> [The records]
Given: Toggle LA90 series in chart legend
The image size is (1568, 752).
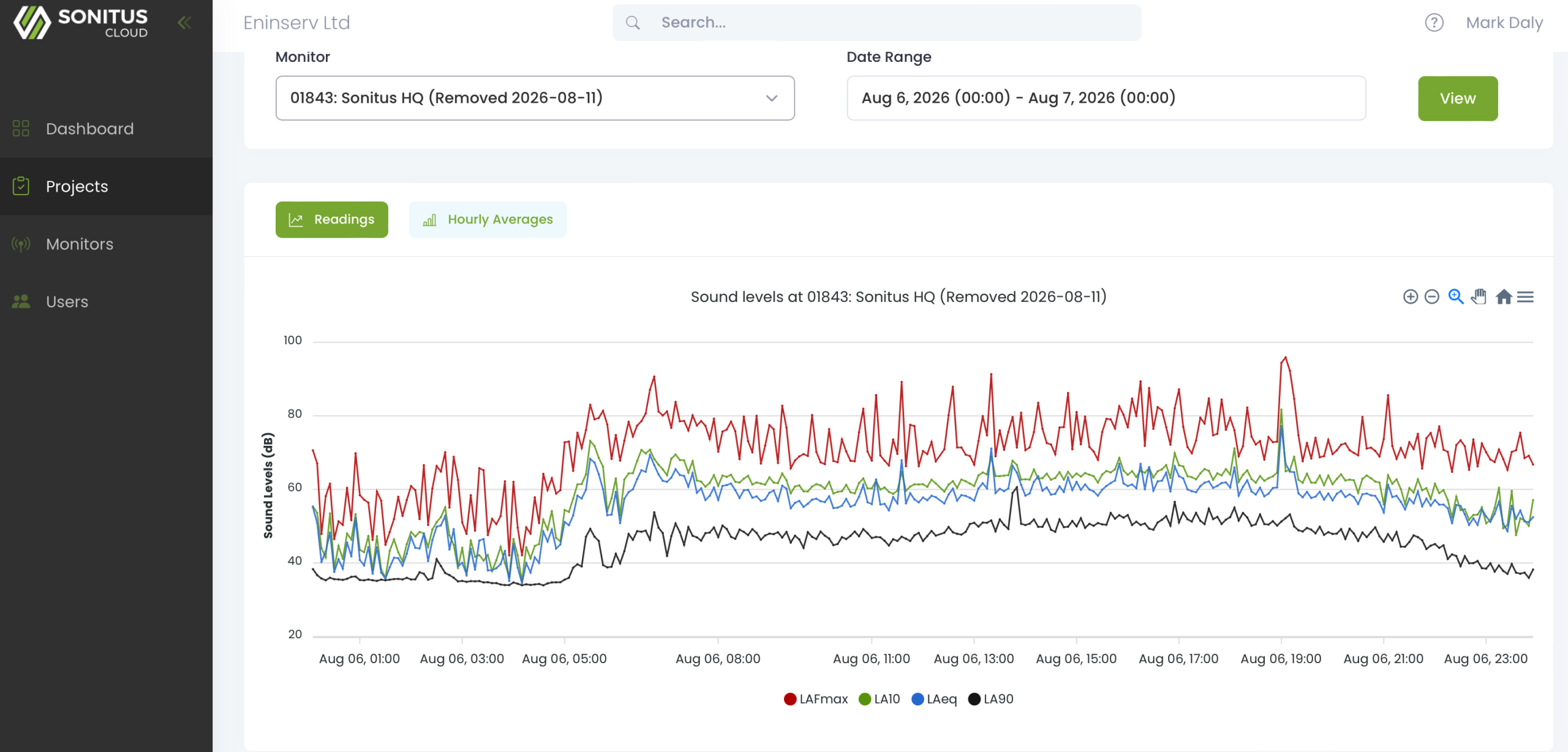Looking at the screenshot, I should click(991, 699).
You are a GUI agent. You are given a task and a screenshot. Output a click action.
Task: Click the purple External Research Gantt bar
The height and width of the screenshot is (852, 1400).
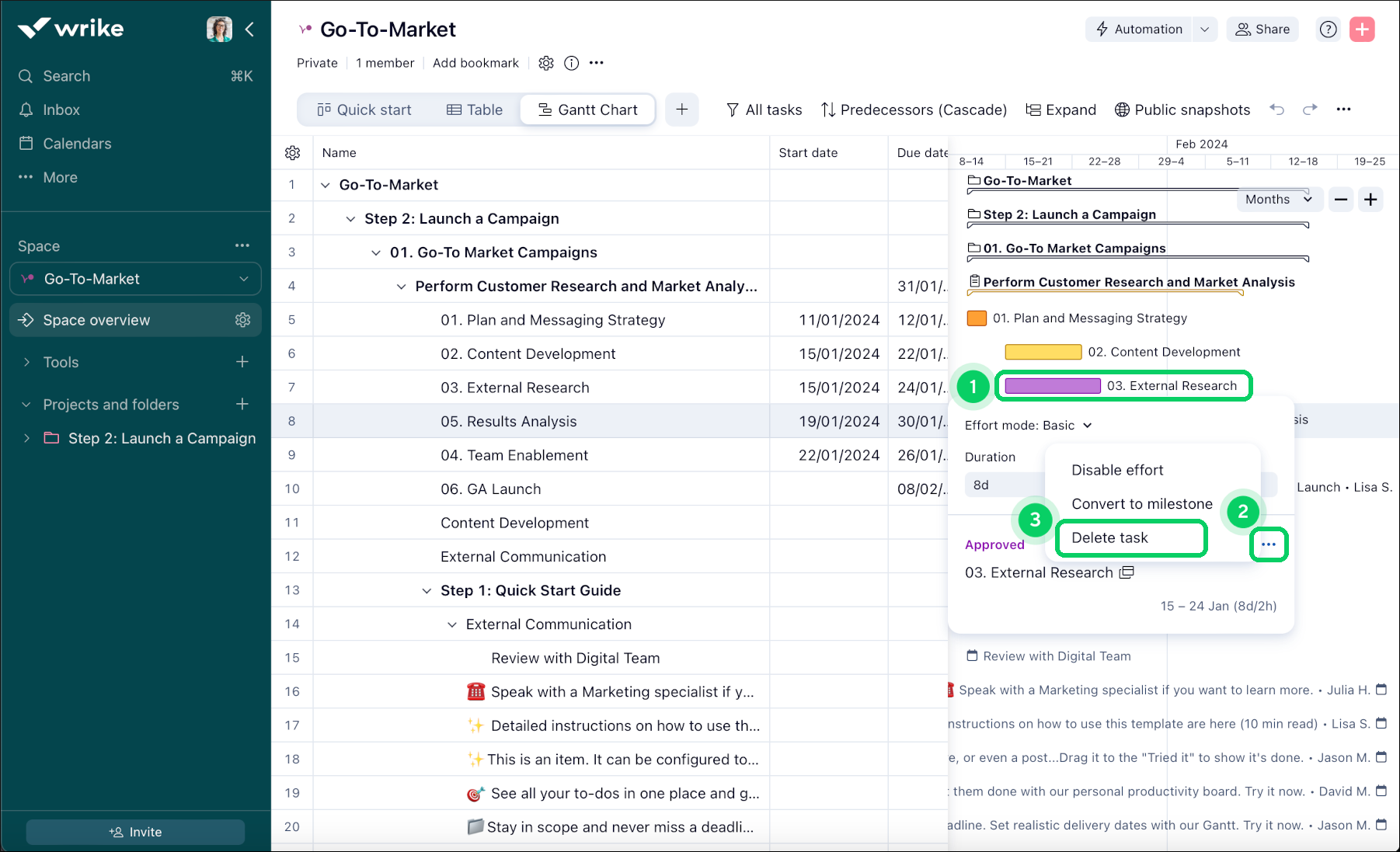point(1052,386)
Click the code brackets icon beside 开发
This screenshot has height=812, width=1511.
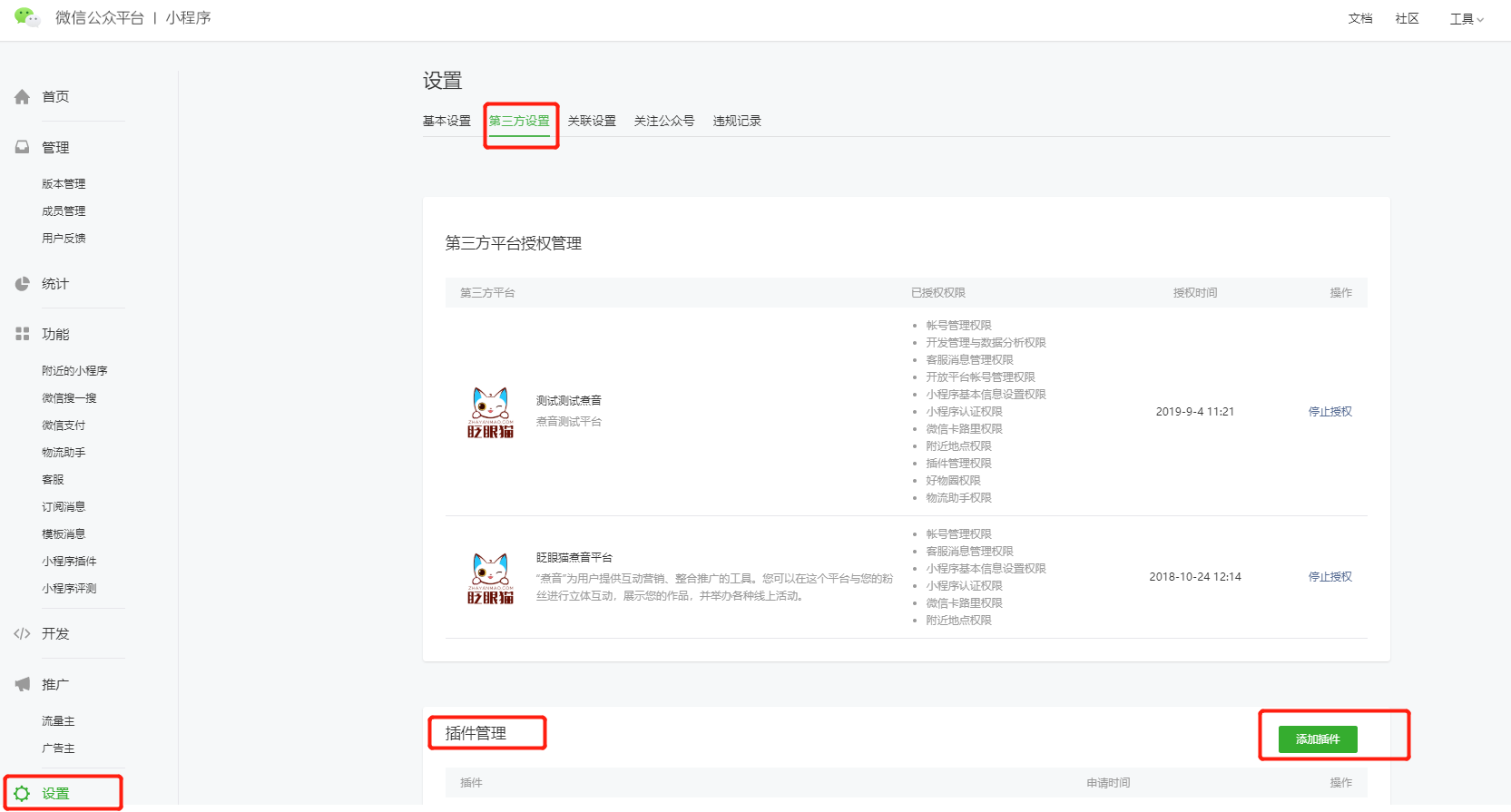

==

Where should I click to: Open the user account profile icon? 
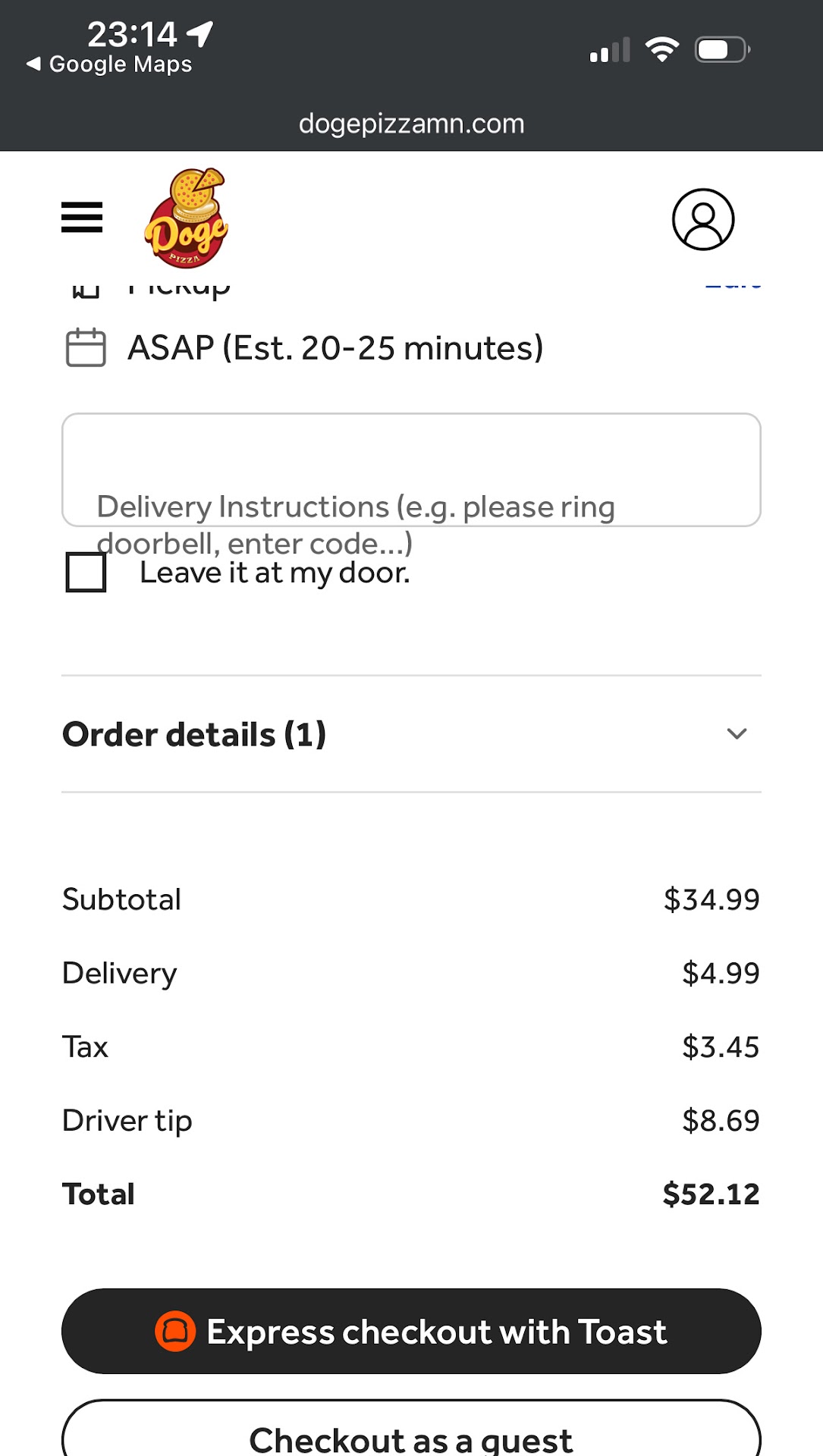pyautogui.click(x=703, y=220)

* * *

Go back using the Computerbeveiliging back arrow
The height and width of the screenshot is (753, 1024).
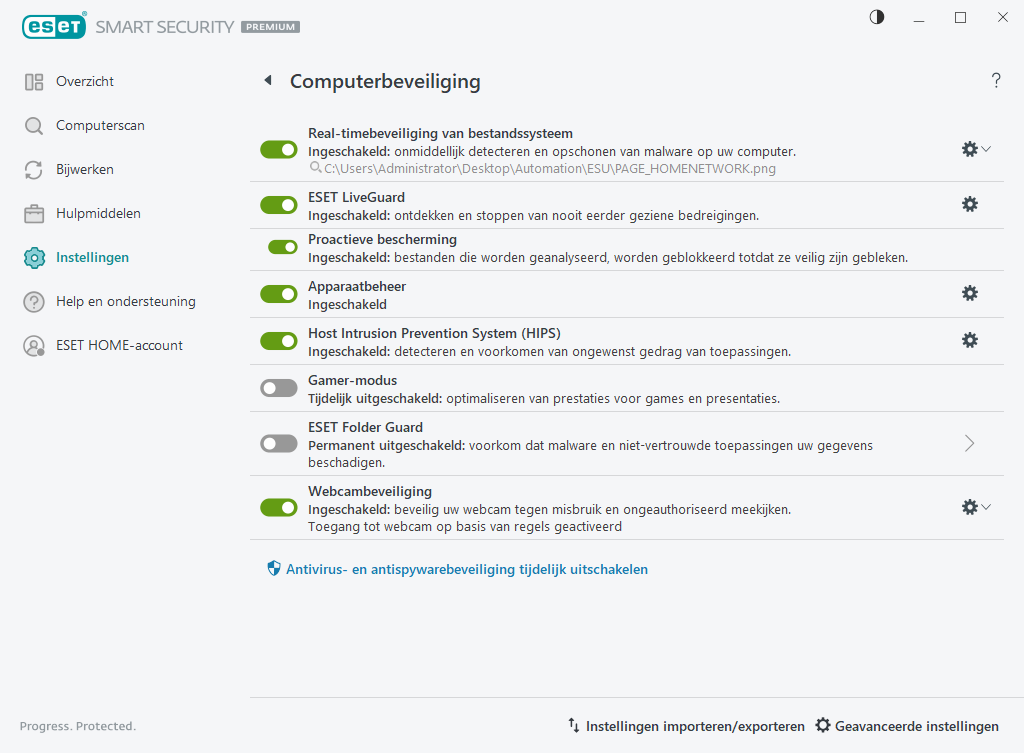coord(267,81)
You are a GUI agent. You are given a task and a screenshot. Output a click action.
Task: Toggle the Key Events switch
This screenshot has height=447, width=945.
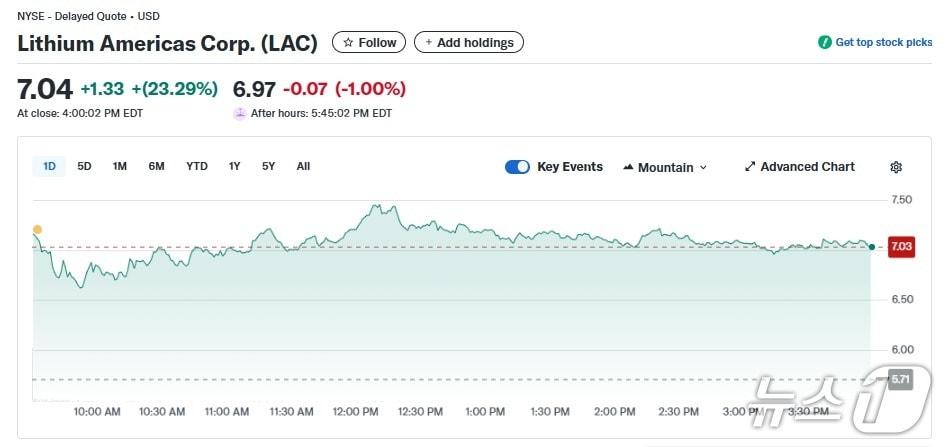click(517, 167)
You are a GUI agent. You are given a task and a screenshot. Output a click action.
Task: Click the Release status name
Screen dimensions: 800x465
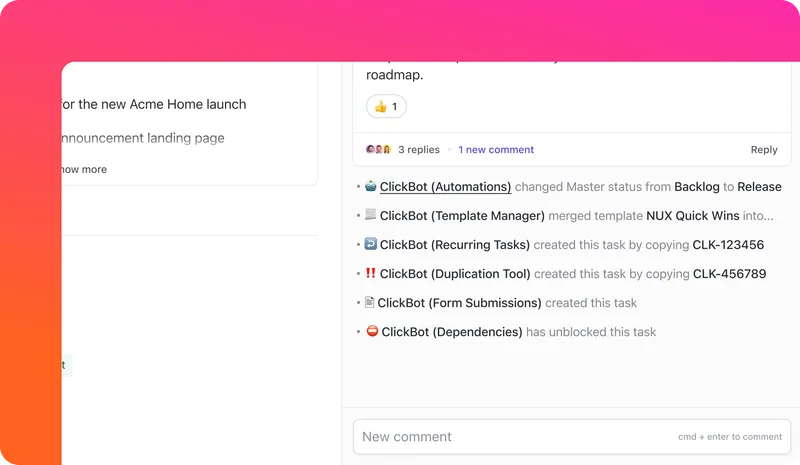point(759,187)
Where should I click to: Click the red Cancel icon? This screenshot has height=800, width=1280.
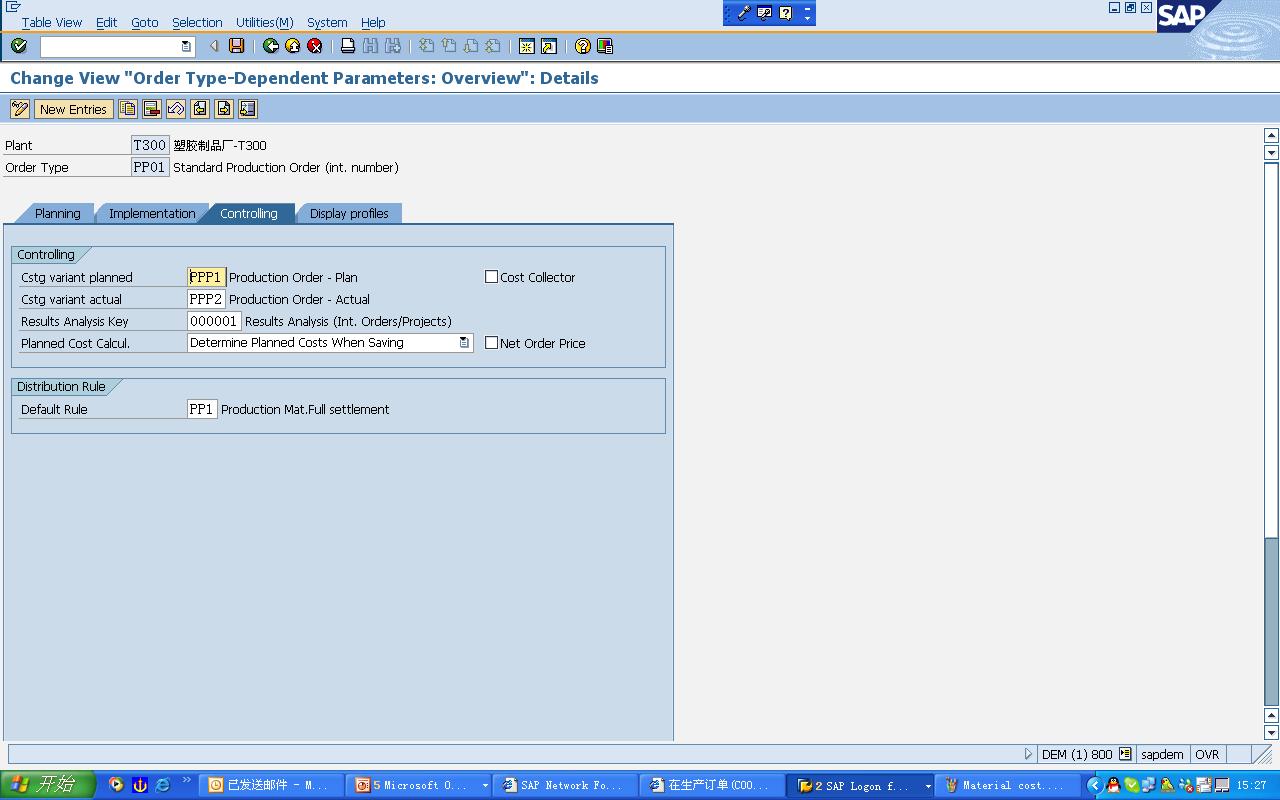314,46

> [Problem to solve] How would the lines above read from the one with "Given: Toggle LA90 series in chart legend" to the one with "This screenshot has height=812, width=1511.", inclusive, with no pictures? Write them out exactly.

> [Written reply]
Given: Toggle LA90 series in chart legend
The image size is (1568, 752).
Looking at the screenshot, I should click(991, 699).
You are a GUI agent. You are given a task and a screenshot. Output a click action.
Task: Click the purple External Research Gantt bar
The height and width of the screenshot is (852, 1400).
point(1052,386)
Click the code brackets icon beside 开发
This screenshot has height=812, width=1511.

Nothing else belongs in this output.